▼▼▼

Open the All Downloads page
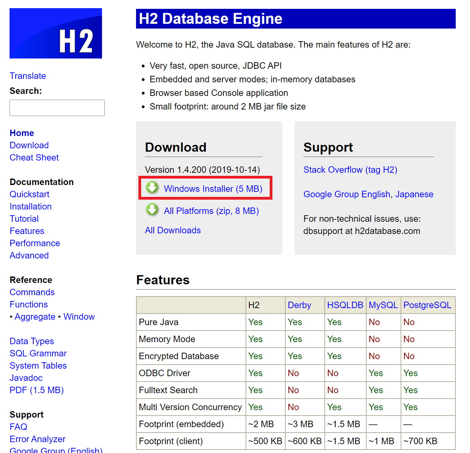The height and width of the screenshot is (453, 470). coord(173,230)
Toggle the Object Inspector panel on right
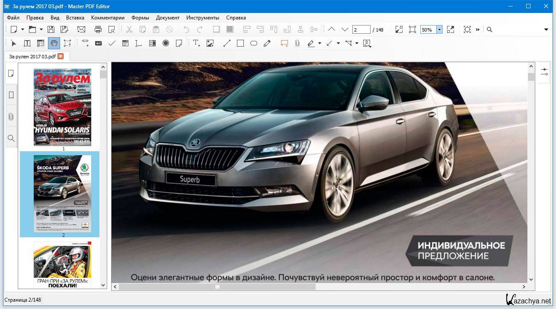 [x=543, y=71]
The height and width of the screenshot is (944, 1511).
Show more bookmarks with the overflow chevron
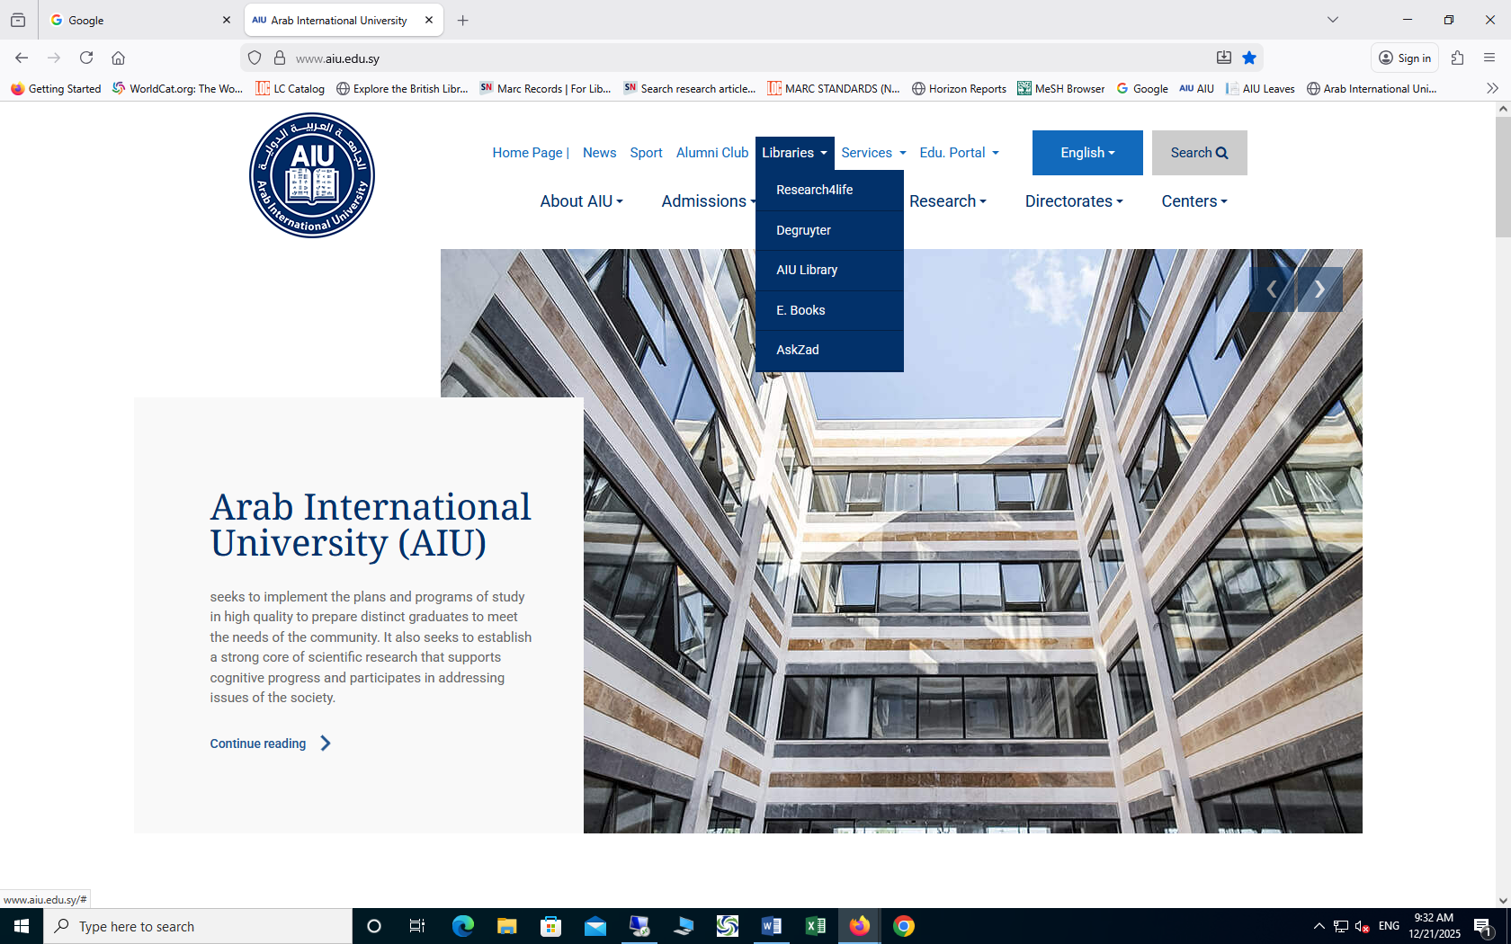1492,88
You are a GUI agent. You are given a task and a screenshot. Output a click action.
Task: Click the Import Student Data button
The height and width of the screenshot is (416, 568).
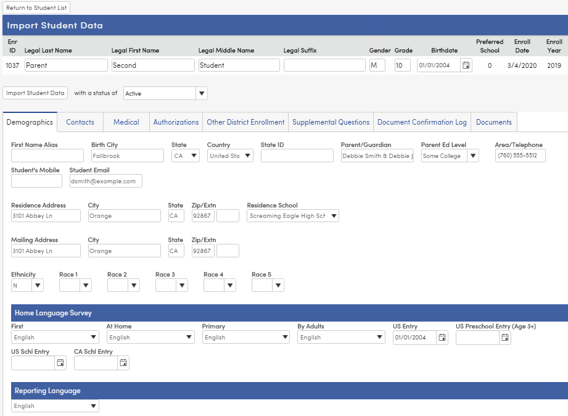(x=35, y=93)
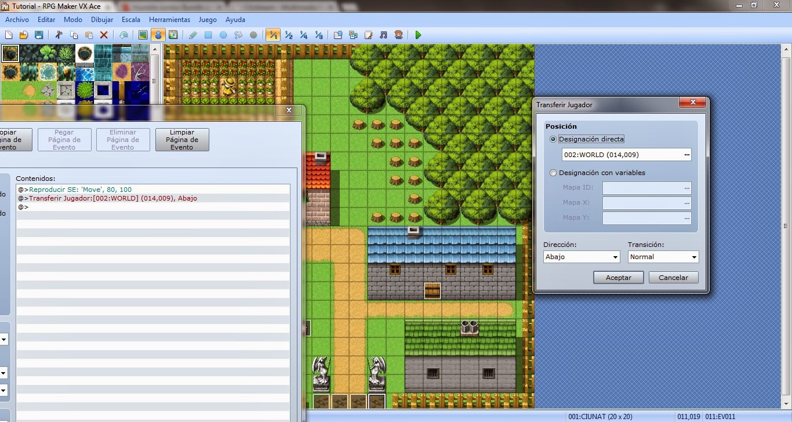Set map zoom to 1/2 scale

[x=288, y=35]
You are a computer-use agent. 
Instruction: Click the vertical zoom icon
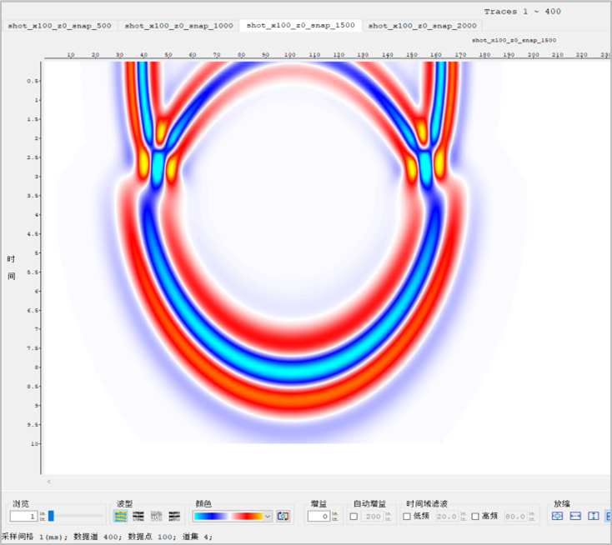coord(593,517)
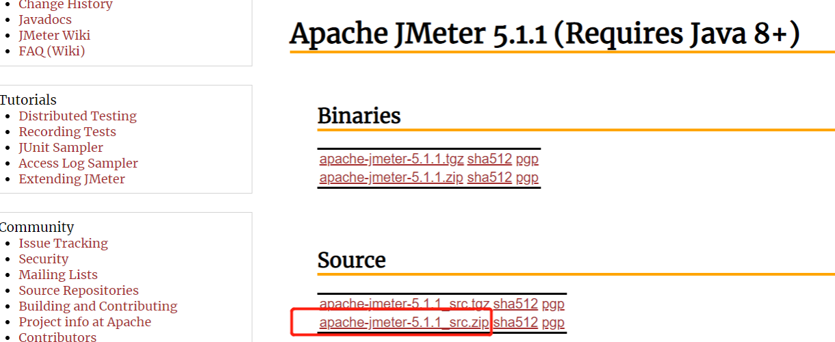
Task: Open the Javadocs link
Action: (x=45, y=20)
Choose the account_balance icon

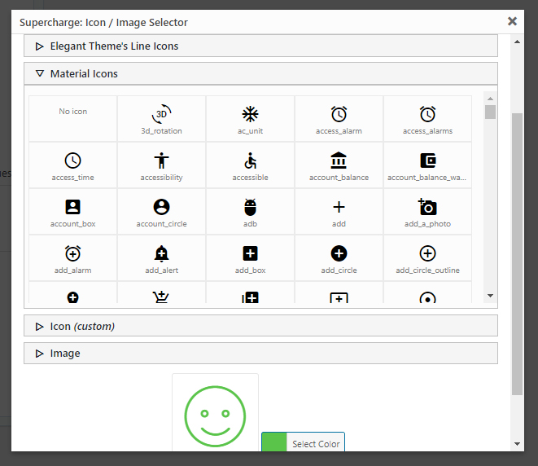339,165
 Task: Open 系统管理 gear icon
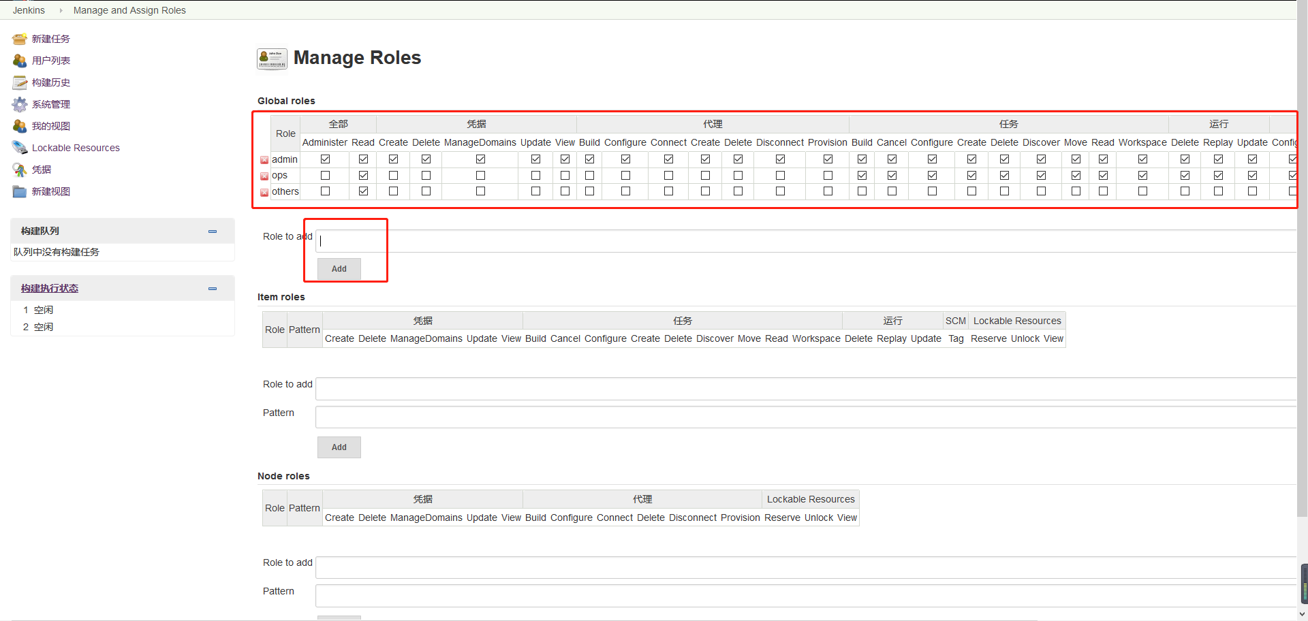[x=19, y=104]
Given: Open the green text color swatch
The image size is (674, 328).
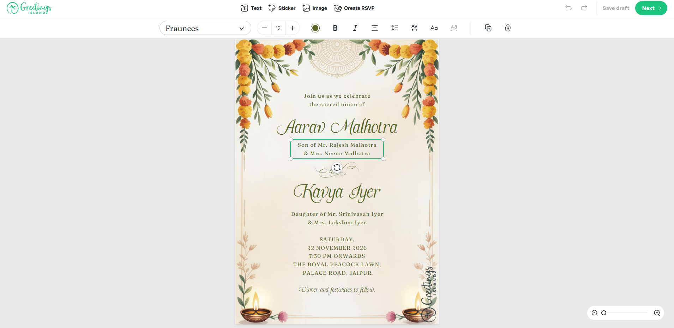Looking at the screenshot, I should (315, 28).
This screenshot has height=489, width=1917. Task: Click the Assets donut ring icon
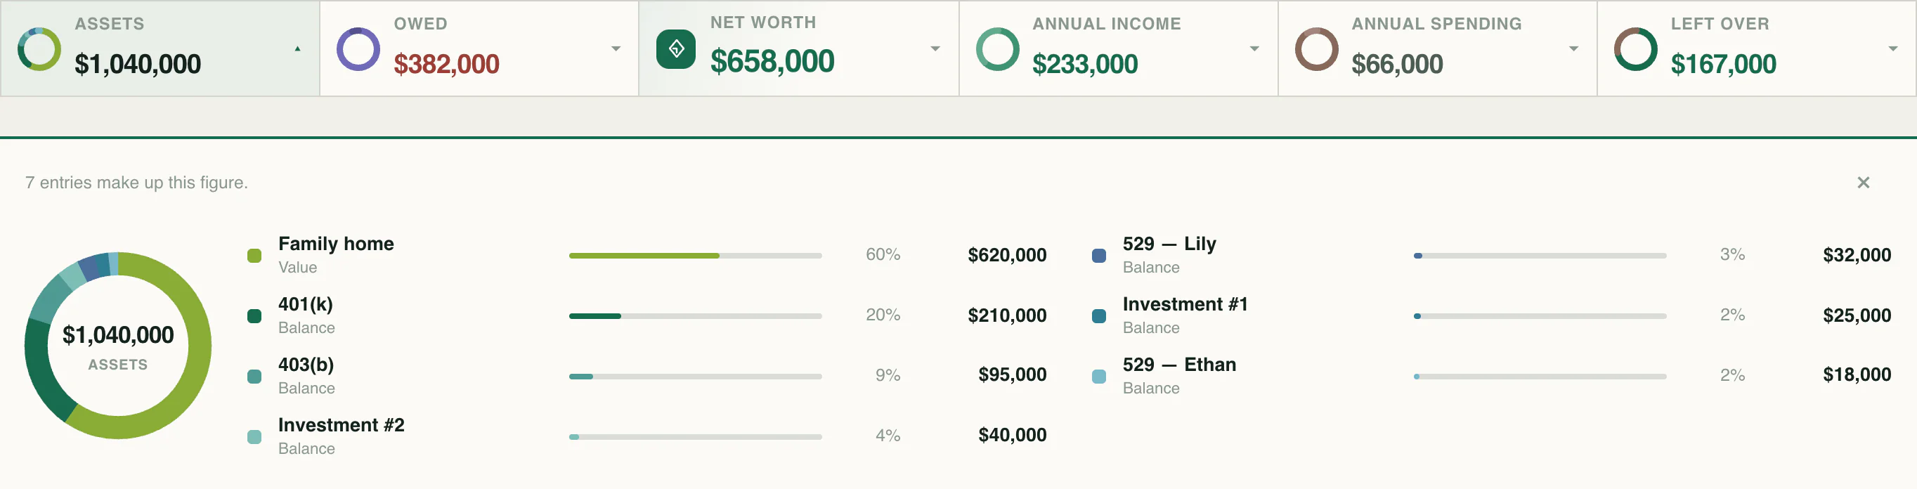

▲▲▲

▶ _Problem to solve_: Exactly the lines from the one holding "You are a computer-use agent." through the last line of the entries, both included, are to be duplicated; leave the pictures out.

▶ _Response box_:
You are a computer-use agent. 
Instruction: Click the vertical zoom icon
coord(593,517)
Task: Open the Javadocs link
Action: (x=45, y=20)
Choose the account_balance icon

339,165
 Task: Open 系统管理 gear icon
[x=19, y=104]
Given: Open the green text color swatch
The image size is (674, 328).
Looking at the screenshot, I should (315, 28).
This screenshot has height=489, width=1917. Task: Click the Assets donut ring icon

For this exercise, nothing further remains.